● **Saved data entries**
+-------+

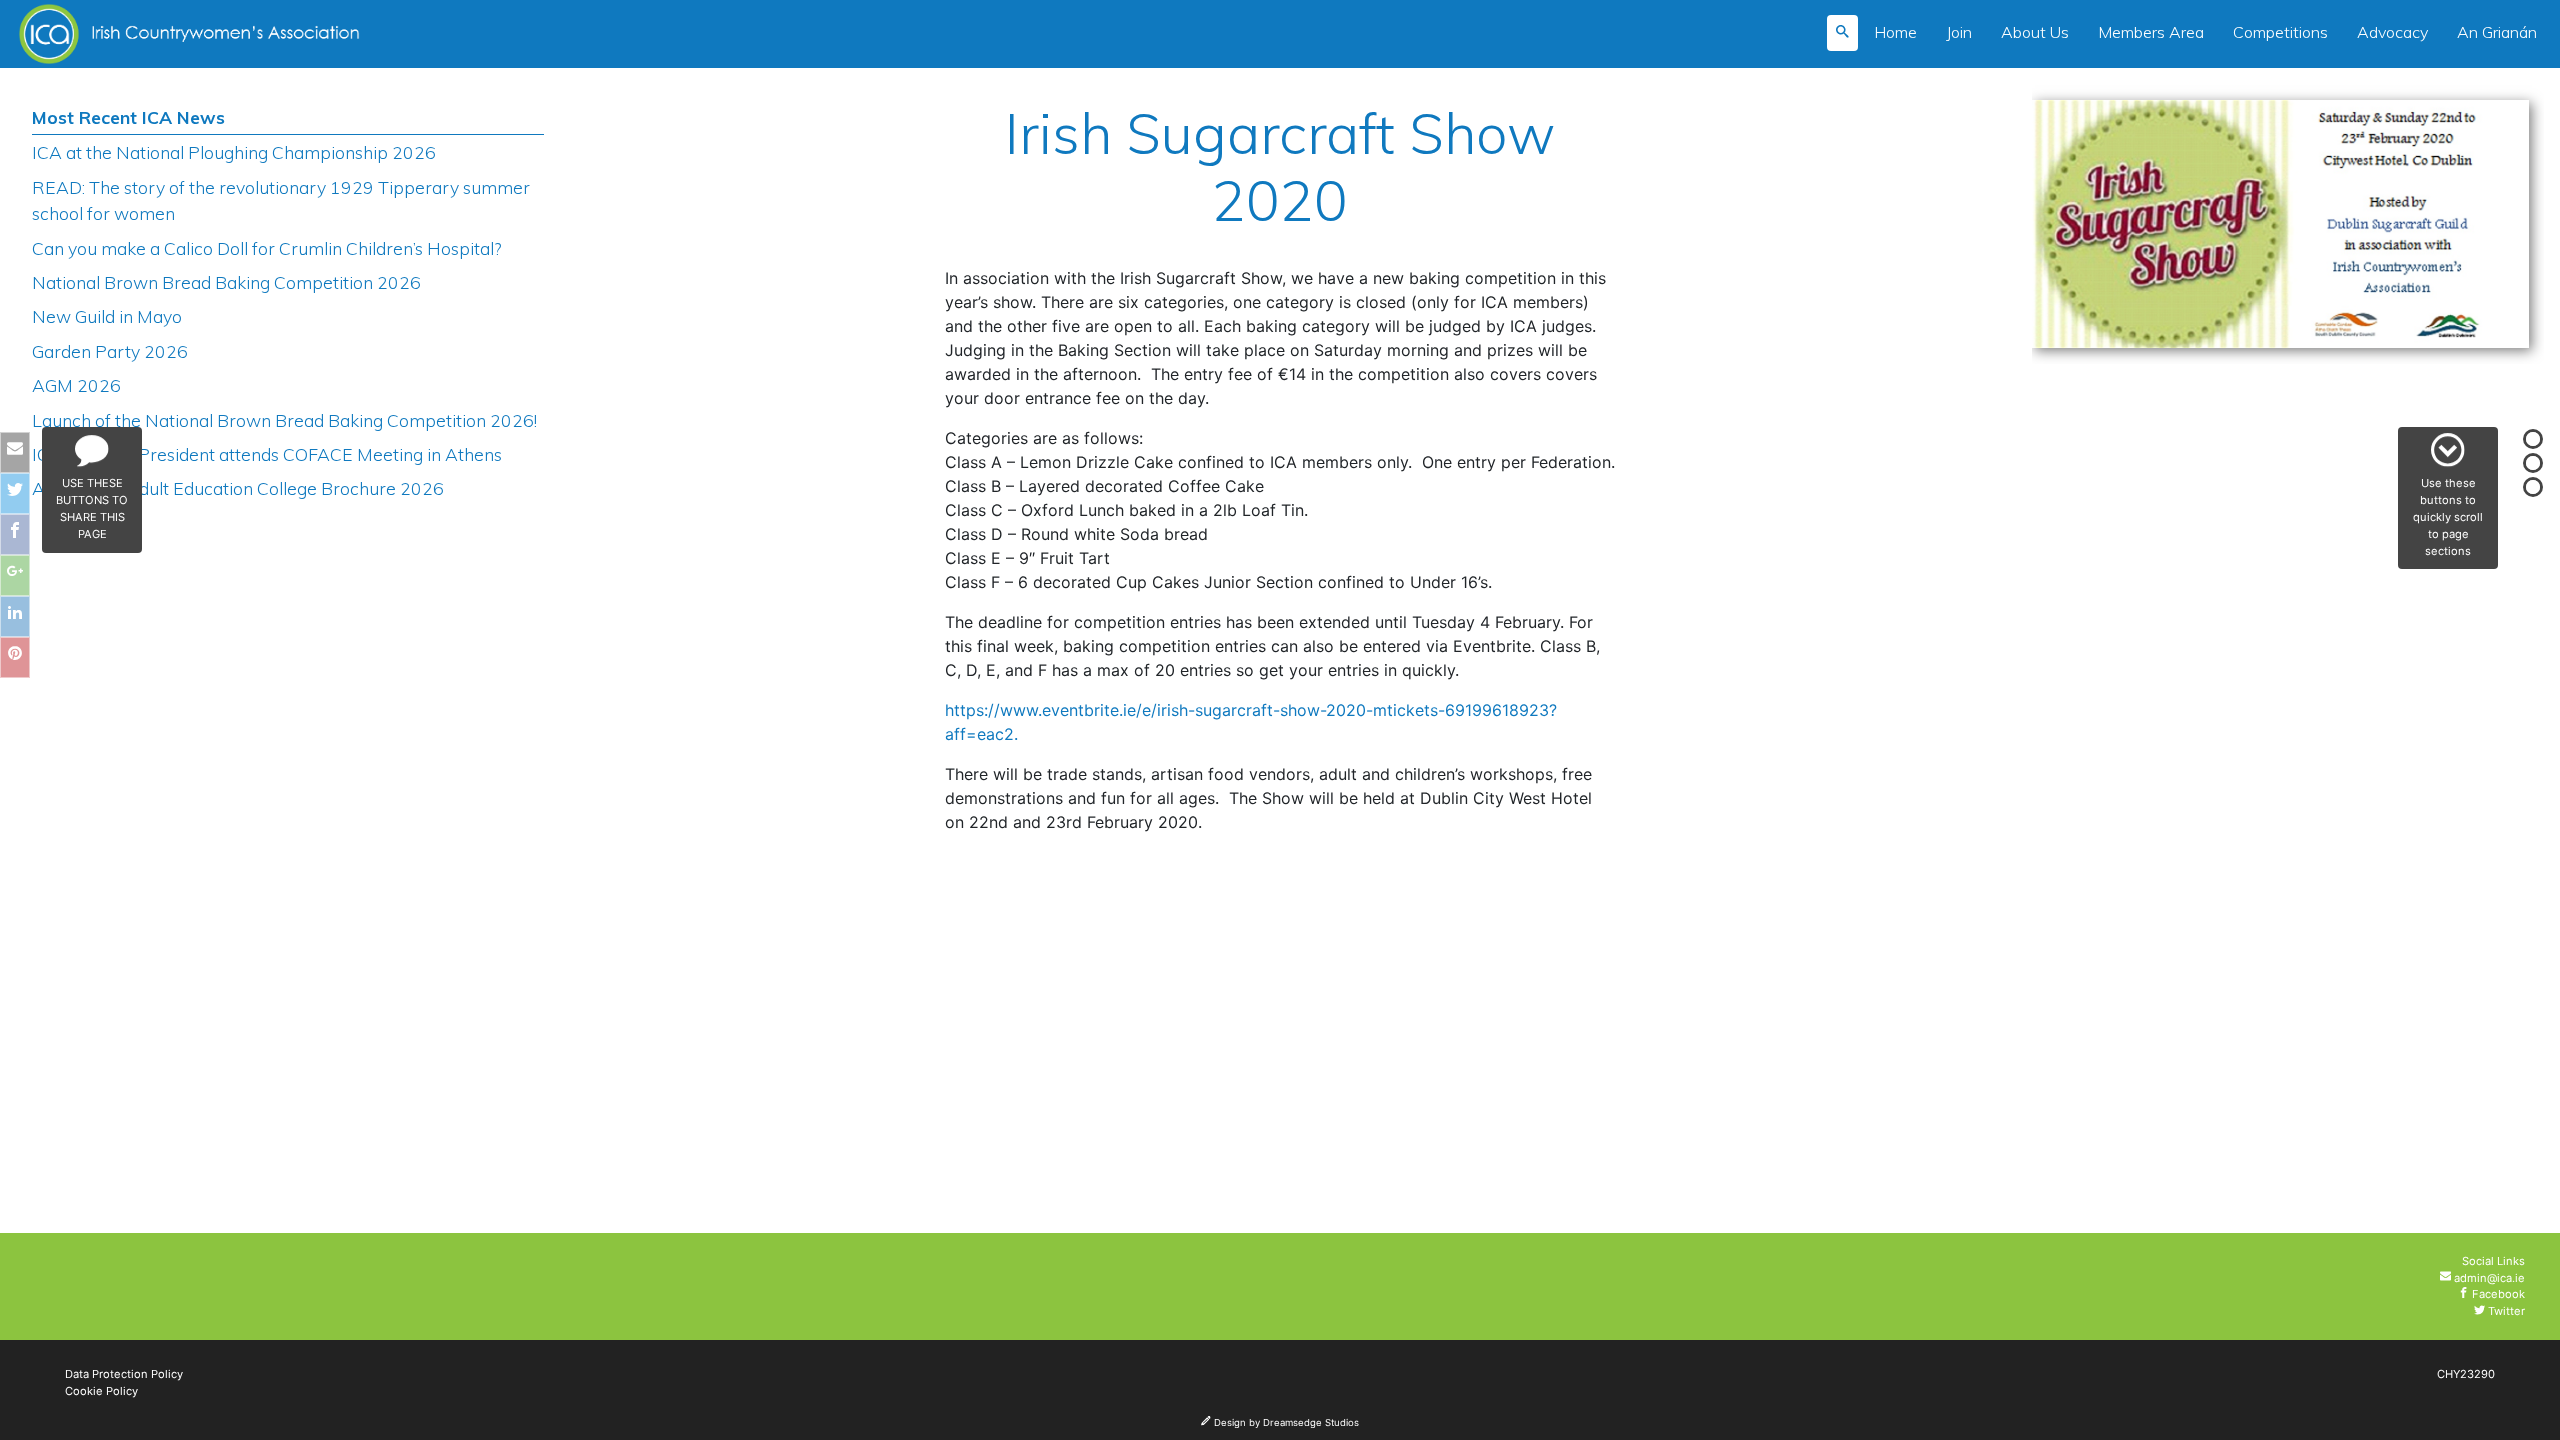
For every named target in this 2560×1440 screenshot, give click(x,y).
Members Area (2151, 32)
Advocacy (2392, 32)
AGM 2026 (76, 385)
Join (1959, 32)
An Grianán (2497, 32)
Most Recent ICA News (128, 117)
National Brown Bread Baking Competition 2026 (226, 282)
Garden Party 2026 (110, 351)
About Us (2035, 32)
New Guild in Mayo (107, 316)
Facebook (2497, 1294)
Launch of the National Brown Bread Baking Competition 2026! (284, 420)
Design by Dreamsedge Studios (1285, 1422)
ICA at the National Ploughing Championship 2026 (234, 152)
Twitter (2505, 1311)
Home (1895, 32)
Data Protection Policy (124, 1374)
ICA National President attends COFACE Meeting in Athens (267, 454)
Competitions (2280, 32)
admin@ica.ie (2488, 1278)
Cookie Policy (101, 1391)
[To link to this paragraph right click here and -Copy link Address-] (989, 136)
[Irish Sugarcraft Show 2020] (2280, 231)
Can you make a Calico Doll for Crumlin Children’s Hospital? (266, 248)
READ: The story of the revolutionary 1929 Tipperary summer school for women (281, 200)
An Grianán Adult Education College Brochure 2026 (238, 488)
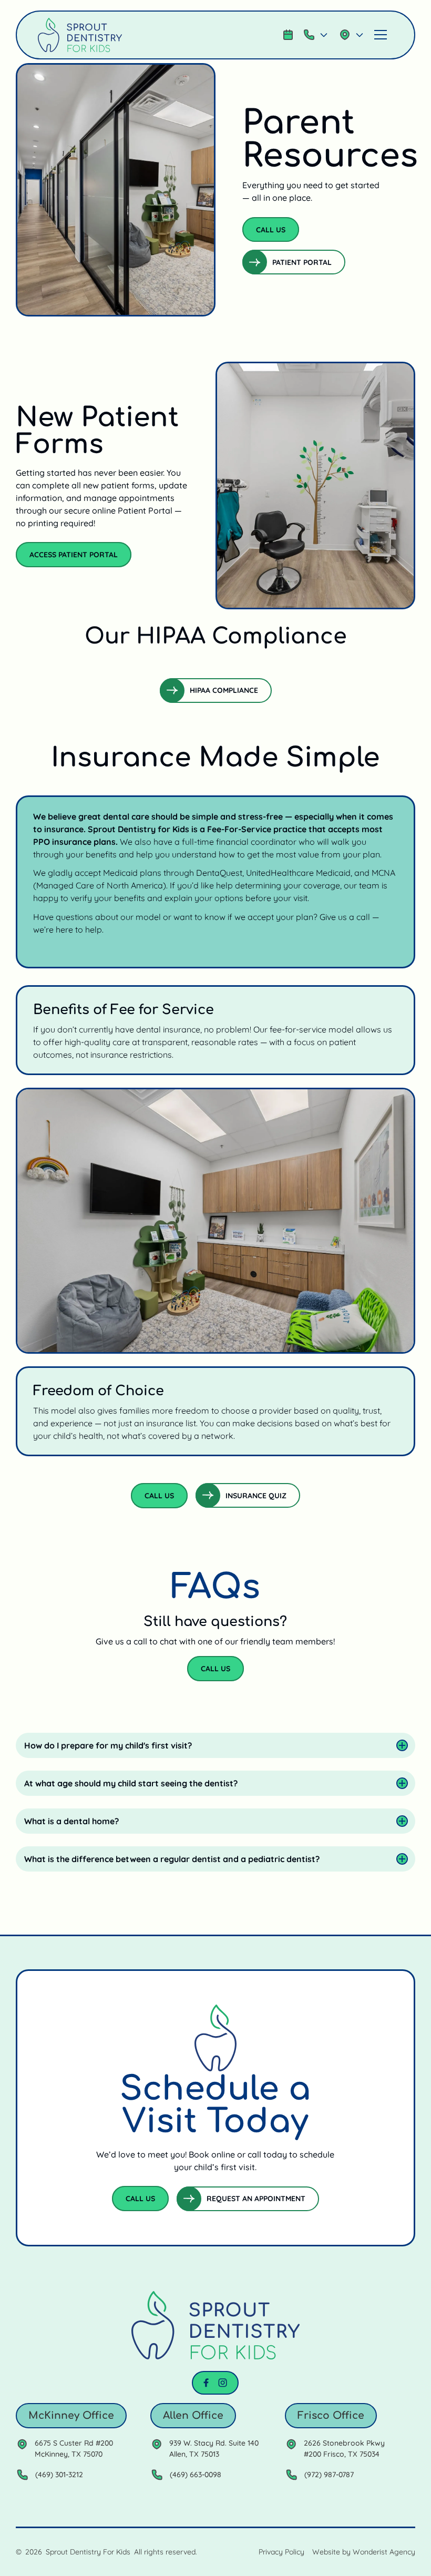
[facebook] (206, 2382)
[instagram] (222, 2382)
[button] (316, 35)
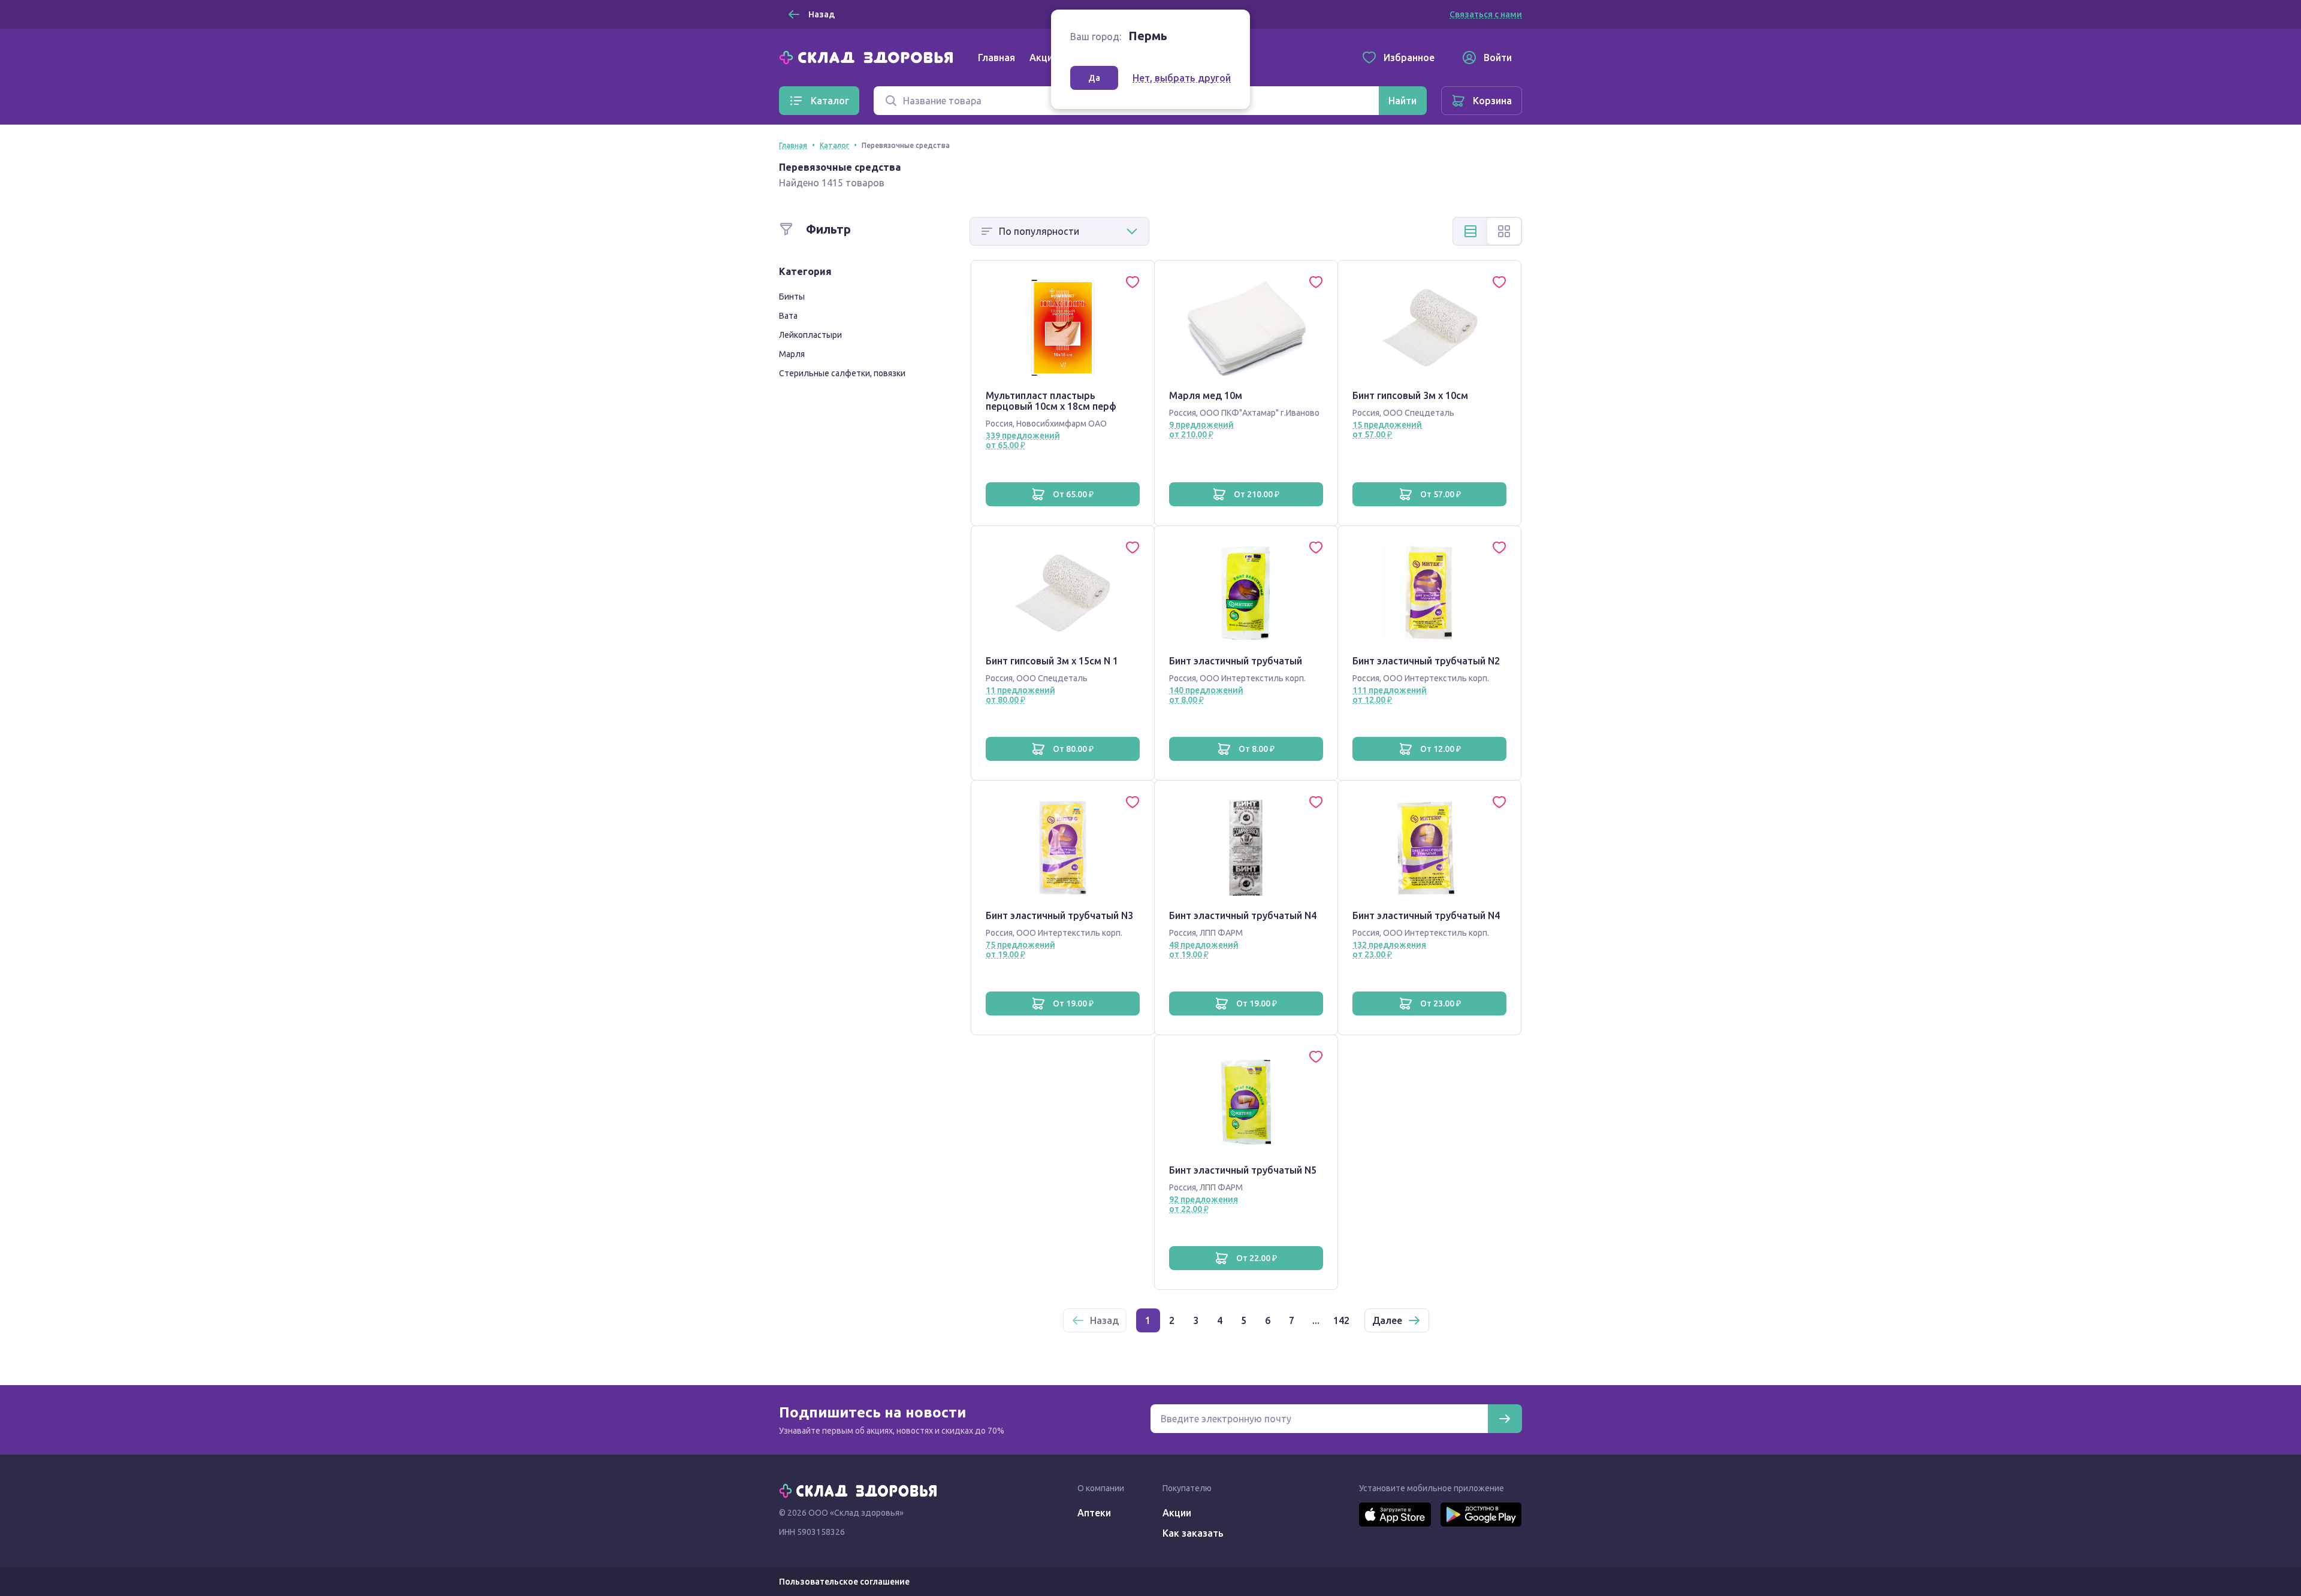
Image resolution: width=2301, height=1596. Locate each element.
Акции (1043, 57)
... (1315, 1320)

+-------+

● **AIM OF THE EXERCISE**
Would you transcribe all of the data exactly, apart from its pictures?

● **SOLVED PROBLEM**
For every named target in this 2560×1440 screenshot, give click(x,y).
Members Area (2151, 32)
Advocacy (2392, 32)
AGM 2026 (76, 385)
Join (1959, 32)
An Grianán (2497, 32)
Most Recent ICA News (128, 117)
National Brown Bread Baking Competition 2026 (226, 282)
Garden Party 2026 (110, 351)
About Us (2035, 32)
New Guild in Mayo (107, 316)
Facebook (2497, 1294)
Launch of the National Brown Bread Baking Competition 2026! (284, 420)
Design by Dreamsedge Studios (1285, 1422)
ICA at the National Ploughing Championship 2026 (234, 152)
Twitter (2505, 1311)
Home (1895, 32)
Data Protection Policy (124, 1374)
ICA National President attends COFACE Meeting in Athens (267, 454)
Competitions (2280, 32)
admin@ica.ie (2488, 1278)
Cookie Policy (101, 1391)
[To link to this paragraph right click here and -Copy link Address-] (989, 136)
[Irish Sugarcraft Show 2020] (2280, 231)
Can you make a Calico Doll for Crumlin Children’s Hospital? (266, 248)
READ: The story of the revolutionary 1929 Tipperary summer school for women (281, 200)
An Grianán Adult Education College Brochure 2026 (238, 488)
[facebook] (206, 2382)
[instagram] (222, 2382)
[button] (316, 35)
Image resolution: width=2301, height=1596. Locate each element.
Акции (1043, 57)
... (1315, 1320)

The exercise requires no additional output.